469 Views Asked by At

I'm using a for loop to go down a list and create variables for the pdfkit module and it works just fine for the first two items on the list then has an error on the Third. This is my code:

import pdfkit
import time


link1 = "https://www."
link2 = ".com"
pdf = ".pdf"
for line in open('links.txt'):
  print(line.strip("\n\r"))
  newlink = link1 + line.strip("\n\r") + link2
  print(newlink)
  newpdf = line.strip("\n\r") + pdf
  print(newpdf)
  pdfkit.from_url(newlink, newpdf)
print('Finished')

And its pulling from This list:

bing
yahoo
google

It Successfully completes the first 2 items and prints a pdf on them then I get an error that says,

Traceback (most recent call last): File new.py, line 14 in module pdfkit.from_url(newlink, newpdf)

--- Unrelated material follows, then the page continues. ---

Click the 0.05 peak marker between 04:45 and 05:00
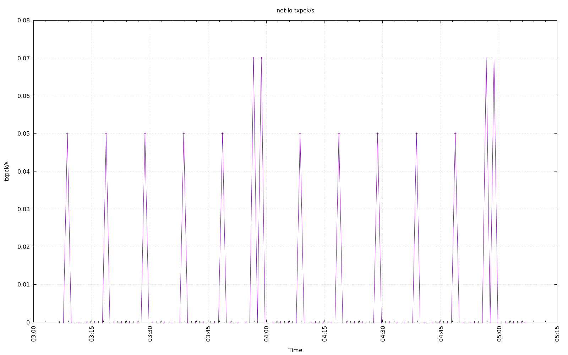Screen dimensions: 568x355 (x=455, y=133)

File "/usr/local/lib/python2.7/dist-packages/pdfkit/api.py", line 26 in from_return r.to_pdf(output_path)

File "/usr/local/lib/python2.7/dist-packages/pdfkit/pdfkit.py," line 156, in traise IOError('wkhtmltopdf reported an error:\n' + stderr)

IOError:wkhtmltopdf reported an error:

Does anybody know why I'm getting this error and how to fix it?

2

There are 2 best solutions below

0
On BEST ANSWER

I wasn't able to find a fix for the network error on wkhtml, yet. But, I instead found an alternate plugin that works, called weasyprint.

Here is an alternate version of your code with weasyprint implemented.

from weasyprint import HTML

link1 = "https://www."
link2 = ".com"
pdf = ".pdf"
for line in open('links.txt'):
  print(line.strip("\n\r"))
  newlink = link1 + line.strip("\n\r") + link2
  print("newlink "+newlink)
  newpdf = line.strip("\n\r") + pdf
  print(newpdf)
  HTML(newlink).write_pdf(newpdf)
print('Finished')

Hopefully this helps.

4
On

When I ran the same code as you, it got stuck on "yahoo" whereas google and a few other websites I had tried, worked. It threw the following error for me.

raise IOError("wkhtmltopdf exited with non-zero code {0}. error:\n{1}".format(exit_code, stderr))
OSError: wkhtmltopdf exited with non-zero code 1. error:
Loading pages (1/6)
QFont::setPixelSize: Pixel size <= 0 (0)
QFont::setPixelSize: Pixel size <= 0 (0)
libpng warning: iCCP: known incorrect sRGB profile
Counting pages (2/6)                                               
QFont::setPixelSize: Pixel size <= 0 (0)
QFont::setPixelSize: Pixel size <= 0 (0)
Resolving links (4/6)                                                       
Loading headers and footers (5/6)                                           
Printing pages (6/6)
Done                                                                      
Exit with code 1 due to network error: ProtocolFailure

As you can see here, it seems to be an error due to protocol which implies that wkhtml could not load the page for some reason. I think the error you must have received must have been from a similar source. Therefore, if the choice of websites was just arbitrary, then choose websites that work.

If not, do tell and I'll delve into wkhtml documentation to try figure out the error source.